How could you possibly injure yourself at a desk job?  It seems impossible that your body could be harmed in any way just by sitting at a desk, right?  Sedentary postures particularly the day in/day out kind can put a strain on your body.  I am sure you may have felt your body talking back to you during or at the end of a work day with physical complaints of stiffness or pain.  Why does this happen?  Sitting for long periods of time in one posture will cause the body to shorten certain muscle groups.  For example, your hip flexors (where your body meets your leg) are shortened to let you sit.  Also, your hamstrings on the back of your thigh can become shortened and tight.  You may also experience pressure on the large nerve in the back of your leg (sciatic nerve) that can send pain down the entire length of your leg.   If you assume poor sitting posture by sitting slouched forward, you are also affecting the joints and muscles around your chest and neck and overstretching those of your low back region.  Here are a few simple exercise stretch ideas you can do right at your desk to avoid the above issues.

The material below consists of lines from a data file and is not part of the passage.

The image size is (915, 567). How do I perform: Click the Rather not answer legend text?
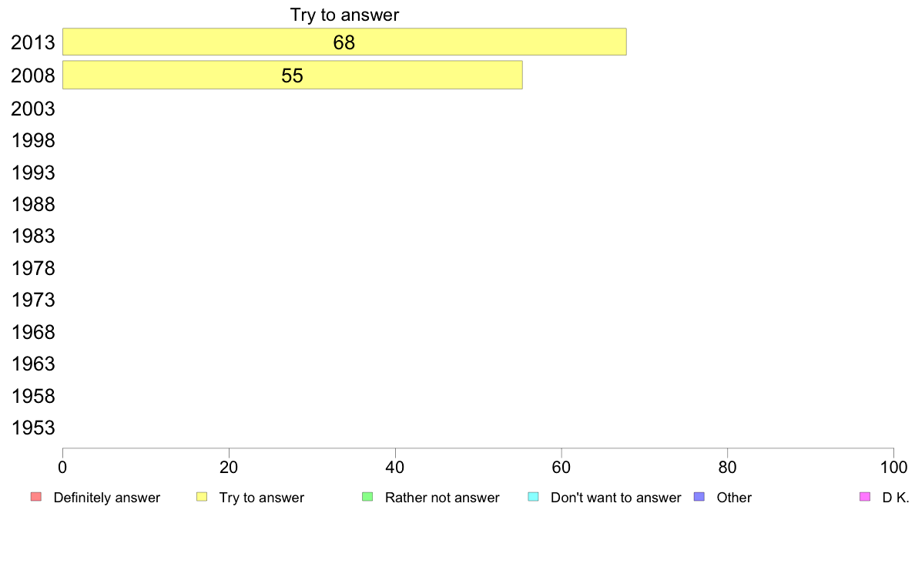click(x=442, y=498)
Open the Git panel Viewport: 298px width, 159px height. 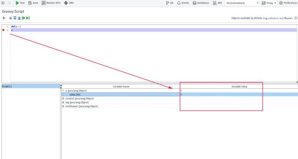(x=170, y=3)
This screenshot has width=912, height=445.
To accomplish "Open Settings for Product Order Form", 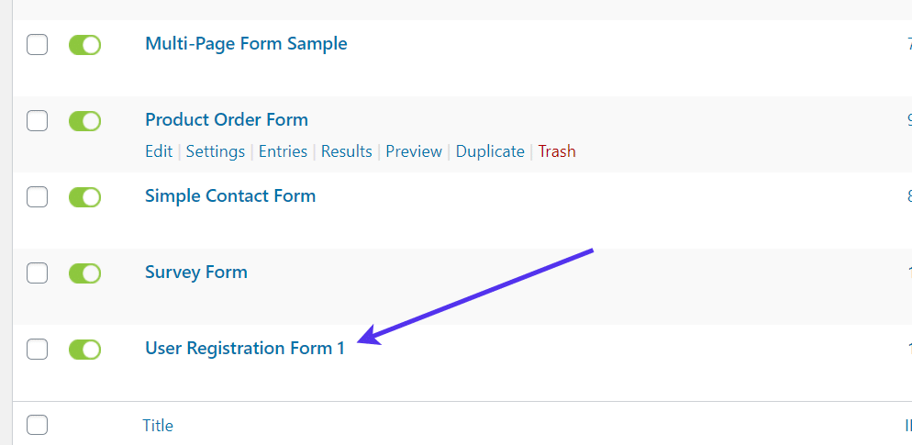I will tap(216, 151).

If you have 5 minutes, you can do these stretches!

1.  Sit on edge of your chair with legs together.  Reach arms out to your sides at shoulder level with palms facing down. Slowly rotate your torso and arms to the left followed by turning your head to look to the left.  Hold for a breath in and out.  Then slowly rotate to the right side and repeat.  Alternate sides for 30 seconds to 1 minute.

2.  Move to the middle of your chair with your legs together.  Interlock your fingers and turn so your palms are facing forward.  Reach your arms straight up overhead and look up.  Lean to your right side for 2 breaths then repeat to your left side for 2 breaths.  You will feel a gentle stretch along your sides.  Alternate sides for 30 seconds to 1 minute.

3.   Stay in the middle of your chair and reach your right hand behind your back while holding your wrist with your left hand and gently pulling it toward the left side.  Then, tilt your head away from your right shoulder.  Lastly, with head away from shoulder, look up, look forward and look down while holding this stretch.  Take a full breath in each position.  Repeat sequence for 30 seconds, then switch sides.

4.  Now, sit back in your chair and extend your right leg such that it is parallel to the floor.  Place your hands on top of one another and on top of your right knee.  Round your back as you slowly slide your hands along your shin as far as you can.  Hold for 3 breaths then sit back up, switch legs and repeat.  Alternate legs for 30 seconds to 1 minute.  You should feel a stretch but no pain with this exercise.  Do not do if it produces sciatic pain.

5.  Sit with your feet resting flat on the floor.  Cross your right ankle over your left knee and hold your ankle steady with your left hand.  Keep your back flat as you slowly bend forward as far as you can.  Hold 30 seconds then repeat on the opposite side.

Simply getting up from your desk several times a day to walk to the drinking fountain or copying machine or just standing up for a minute periodically will go far to also help break that chronic seated position.  Stay flexible, stay healthy!